• **GIVEN INSTRUCTION**:
Could you repeat the items from the line with "Select 西田コミュニティセンター row" up to and including the line with "Click the Add", renaming "dropdown" to "drop-down list" and leaving everything else unchanged?

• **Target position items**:
***

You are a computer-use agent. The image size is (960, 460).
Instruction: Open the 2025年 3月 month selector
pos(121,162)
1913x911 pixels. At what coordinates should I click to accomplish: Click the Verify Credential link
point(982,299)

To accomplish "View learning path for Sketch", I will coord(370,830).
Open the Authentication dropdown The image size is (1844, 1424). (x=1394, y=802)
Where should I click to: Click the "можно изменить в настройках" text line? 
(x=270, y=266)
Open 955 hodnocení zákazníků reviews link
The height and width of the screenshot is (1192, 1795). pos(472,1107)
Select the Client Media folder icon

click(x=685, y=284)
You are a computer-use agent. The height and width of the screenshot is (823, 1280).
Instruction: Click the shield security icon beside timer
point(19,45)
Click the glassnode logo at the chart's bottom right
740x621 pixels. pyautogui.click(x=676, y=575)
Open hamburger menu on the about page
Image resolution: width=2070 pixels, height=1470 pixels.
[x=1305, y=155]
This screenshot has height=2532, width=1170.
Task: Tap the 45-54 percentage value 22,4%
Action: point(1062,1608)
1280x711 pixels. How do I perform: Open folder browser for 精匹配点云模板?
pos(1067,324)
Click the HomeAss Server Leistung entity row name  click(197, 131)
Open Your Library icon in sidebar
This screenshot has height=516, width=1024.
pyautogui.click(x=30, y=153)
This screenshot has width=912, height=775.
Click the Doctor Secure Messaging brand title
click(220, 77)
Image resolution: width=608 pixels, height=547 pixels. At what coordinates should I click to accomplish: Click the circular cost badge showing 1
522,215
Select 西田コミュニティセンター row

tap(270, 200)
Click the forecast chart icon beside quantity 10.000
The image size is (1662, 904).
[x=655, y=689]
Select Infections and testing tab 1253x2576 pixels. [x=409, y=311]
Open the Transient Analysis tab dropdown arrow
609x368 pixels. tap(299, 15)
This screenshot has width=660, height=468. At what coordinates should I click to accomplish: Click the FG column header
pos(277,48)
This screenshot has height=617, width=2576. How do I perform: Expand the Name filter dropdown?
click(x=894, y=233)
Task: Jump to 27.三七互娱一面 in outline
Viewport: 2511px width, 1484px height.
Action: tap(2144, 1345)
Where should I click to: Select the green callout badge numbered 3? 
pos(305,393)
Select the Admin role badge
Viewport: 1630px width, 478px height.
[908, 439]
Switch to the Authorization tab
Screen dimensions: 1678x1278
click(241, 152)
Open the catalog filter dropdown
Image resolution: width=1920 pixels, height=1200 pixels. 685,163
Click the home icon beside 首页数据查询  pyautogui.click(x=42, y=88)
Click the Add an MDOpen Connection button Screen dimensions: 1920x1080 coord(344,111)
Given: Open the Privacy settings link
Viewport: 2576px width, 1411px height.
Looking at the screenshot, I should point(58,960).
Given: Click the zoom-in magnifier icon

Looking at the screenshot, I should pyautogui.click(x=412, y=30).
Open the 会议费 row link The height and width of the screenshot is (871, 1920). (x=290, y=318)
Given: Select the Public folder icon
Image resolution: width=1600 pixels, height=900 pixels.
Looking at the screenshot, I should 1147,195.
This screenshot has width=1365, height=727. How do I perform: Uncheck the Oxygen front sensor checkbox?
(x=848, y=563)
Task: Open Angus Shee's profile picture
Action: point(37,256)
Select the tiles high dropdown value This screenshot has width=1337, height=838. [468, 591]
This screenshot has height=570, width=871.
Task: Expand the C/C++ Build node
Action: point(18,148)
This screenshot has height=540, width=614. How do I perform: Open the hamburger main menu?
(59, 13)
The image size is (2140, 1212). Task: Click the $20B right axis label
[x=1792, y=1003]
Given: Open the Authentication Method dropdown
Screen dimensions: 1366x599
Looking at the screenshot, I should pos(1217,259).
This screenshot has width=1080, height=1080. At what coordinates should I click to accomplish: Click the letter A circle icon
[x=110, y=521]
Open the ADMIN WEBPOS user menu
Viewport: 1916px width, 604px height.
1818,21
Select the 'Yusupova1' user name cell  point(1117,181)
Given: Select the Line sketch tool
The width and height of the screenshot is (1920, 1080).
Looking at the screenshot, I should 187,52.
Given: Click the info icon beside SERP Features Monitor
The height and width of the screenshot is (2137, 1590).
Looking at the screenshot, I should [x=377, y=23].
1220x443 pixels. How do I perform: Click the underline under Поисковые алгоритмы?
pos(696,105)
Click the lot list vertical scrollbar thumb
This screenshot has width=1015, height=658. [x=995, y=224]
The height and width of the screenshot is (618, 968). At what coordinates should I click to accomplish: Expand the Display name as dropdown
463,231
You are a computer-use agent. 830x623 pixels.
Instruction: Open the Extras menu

***

• **ANSWER BELOW**:
Select 西田コミュニティセンター row

tap(270, 200)
Click the forecast chart icon beside quantity 10.000
The image size is (1662, 904).
[x=655, y=689]
Select Infections and testing tab 1253x2576 pixels. [x=409, y=311]
Open the Transient Analysis tab drop-down list arrow
609x368 pixels. tap(299, 15)
This screenshot has width=660, height=468. At what coordinates should I click to accomplish: Click the FG column header
pos(277,48)
This screenshot has height=617, width=2576. How do I perform: Expand the Name filter drop-down list?
click(x=894, y=233)
Task: Jump to 27.三七互娱一面 in outline
Viewport: 2511px width, 1484px height.
Action: tap(2144, 1345)
Where should I click to: Select the green callout badge numbered 3? 
pos(305,393)
Select the Admin role badge
Viewport: 1630px width, 478px height.
[908, 439]
Switch to the Authorization tab
Screen dimensions: 1678x1278
click(241, 152)
Open the catalog filter drop-down list
Image resolution: width=1920 pixels, height=1200 pixels. 685,163
Click the home icon beside 首页数据查询  pyautogui.click(x=42, y=88)
Click the Add an MDOpen Connection button Screen dimensions: 1920x1080 coord(344,111)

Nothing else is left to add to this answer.